Work to do:
Copy the lines from the one containing "Image resolution: width=954" to the one containing "Action: point(809,68)" word for word, including both of those lines. Leave the pictures out of your answer.

Record excerpts:
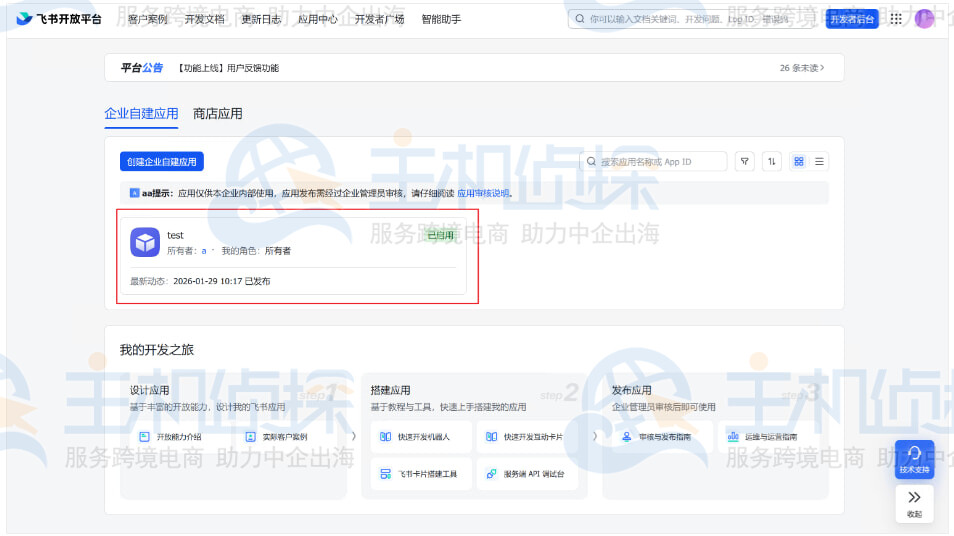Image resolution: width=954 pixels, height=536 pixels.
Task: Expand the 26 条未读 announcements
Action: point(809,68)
* * *
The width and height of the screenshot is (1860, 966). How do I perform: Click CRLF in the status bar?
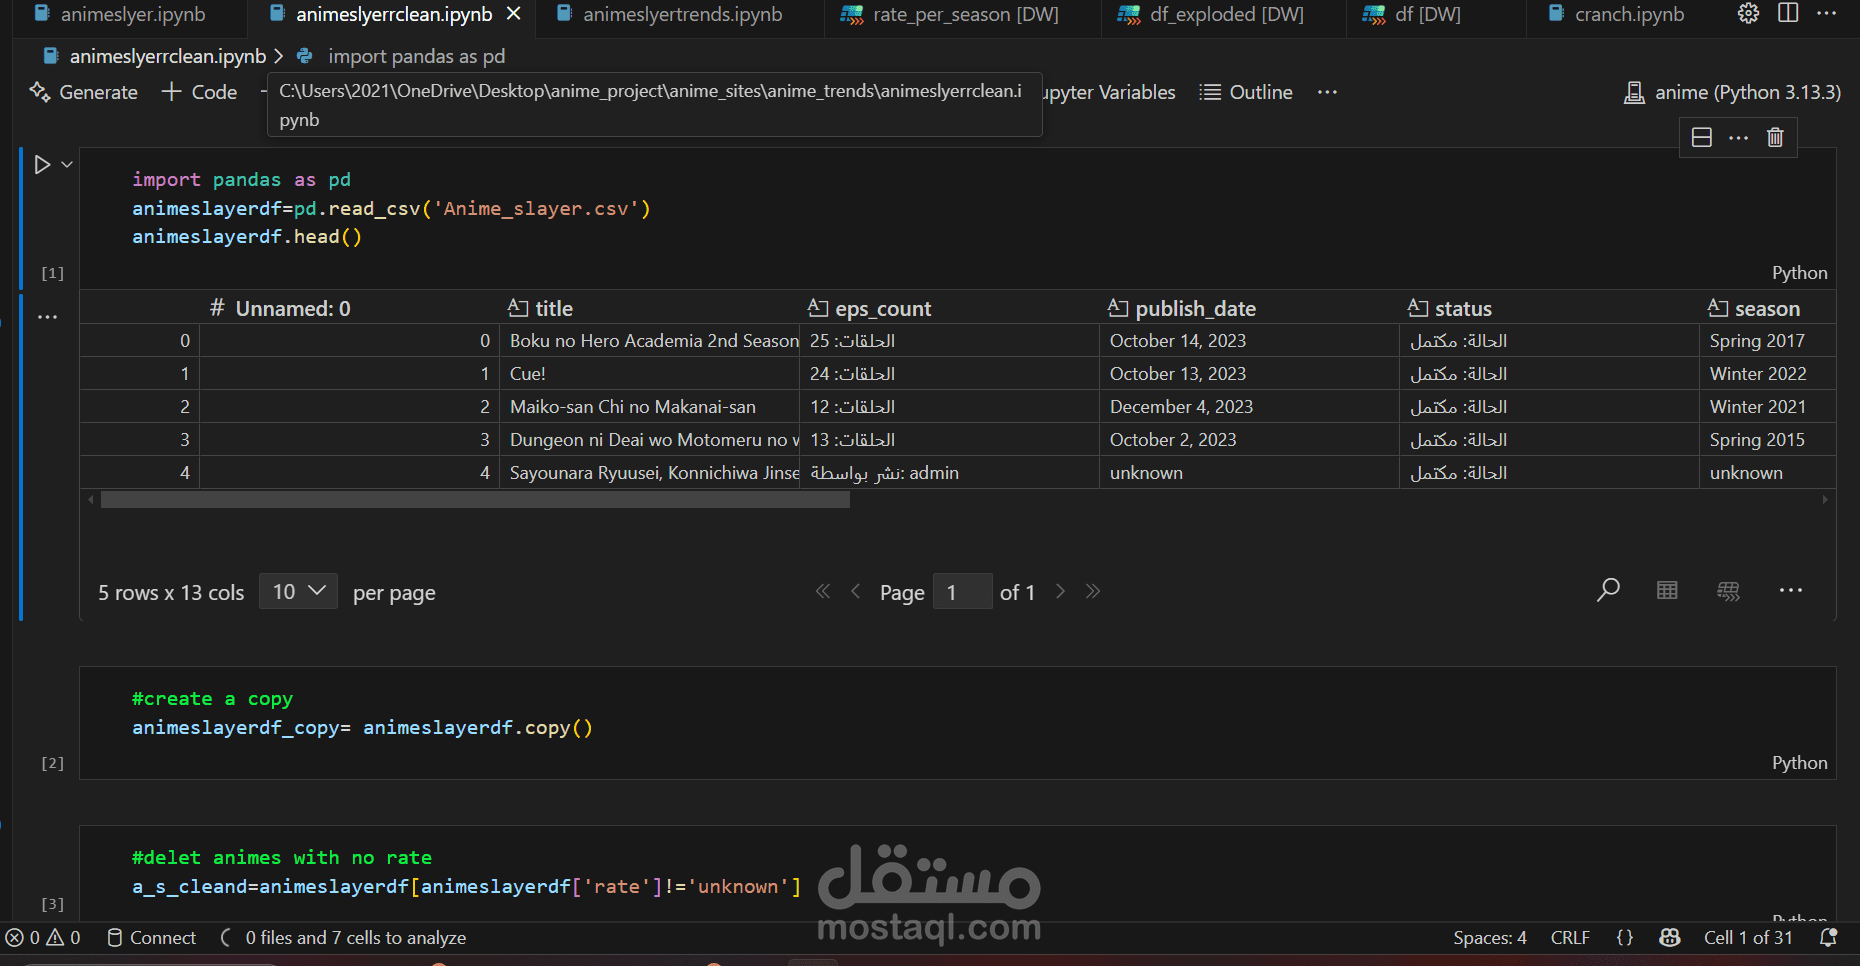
--
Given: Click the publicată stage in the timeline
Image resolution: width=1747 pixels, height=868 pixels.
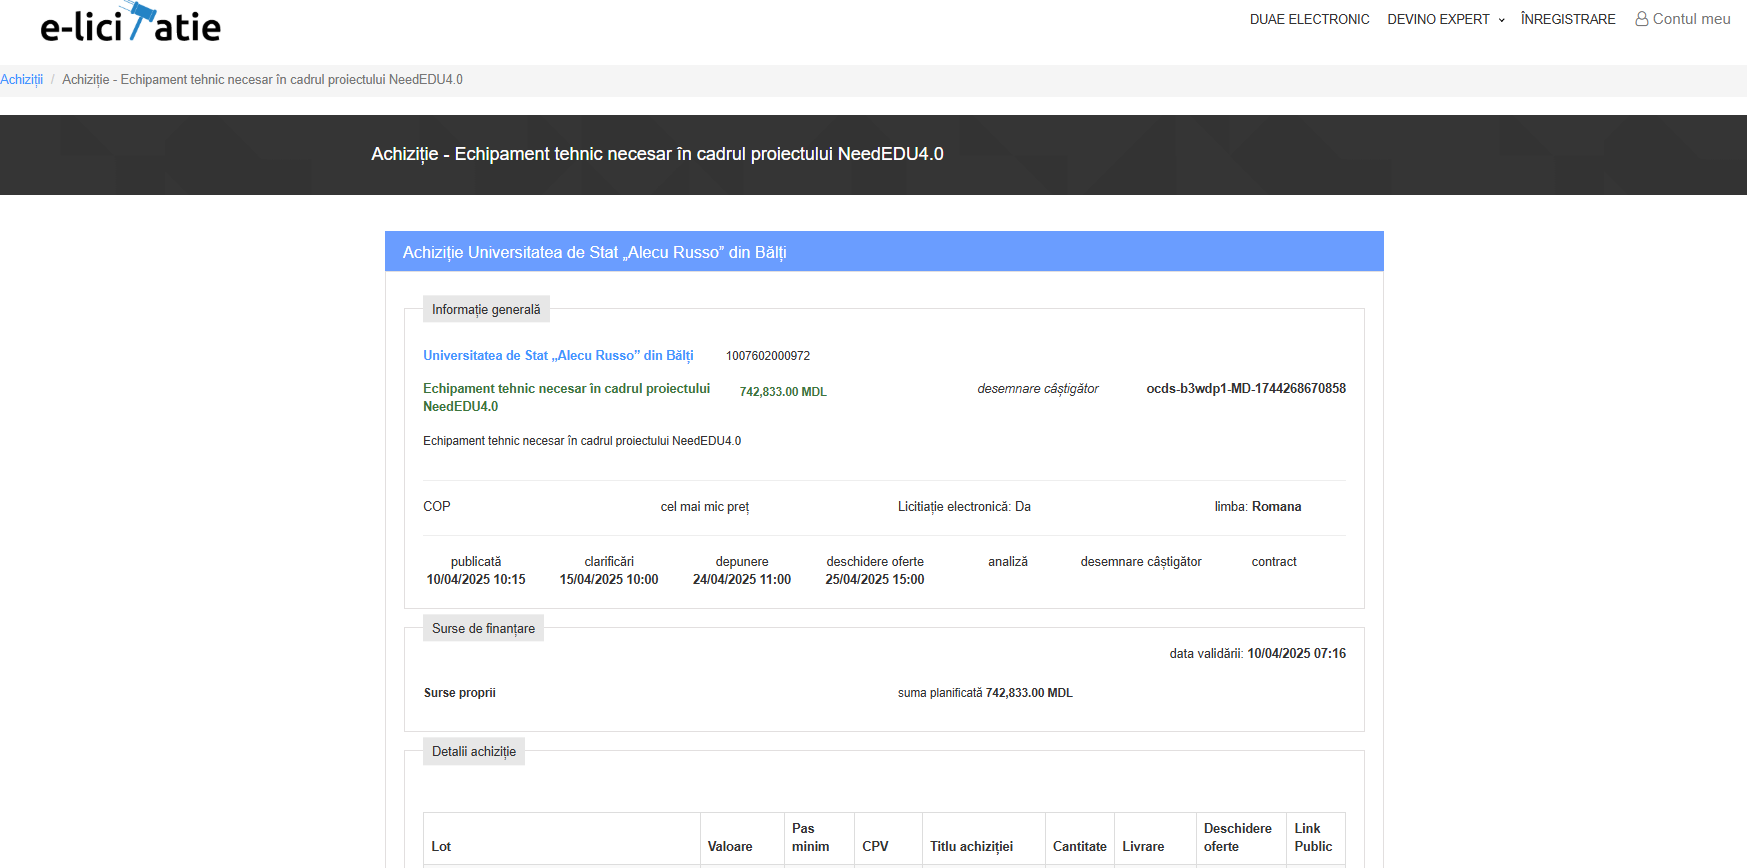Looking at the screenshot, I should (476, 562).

Expected answer:
Image resolution: width=954 pixels, height=536 pixels.
Task: Expand the 26 条未读 announcements
Action: point(809,68)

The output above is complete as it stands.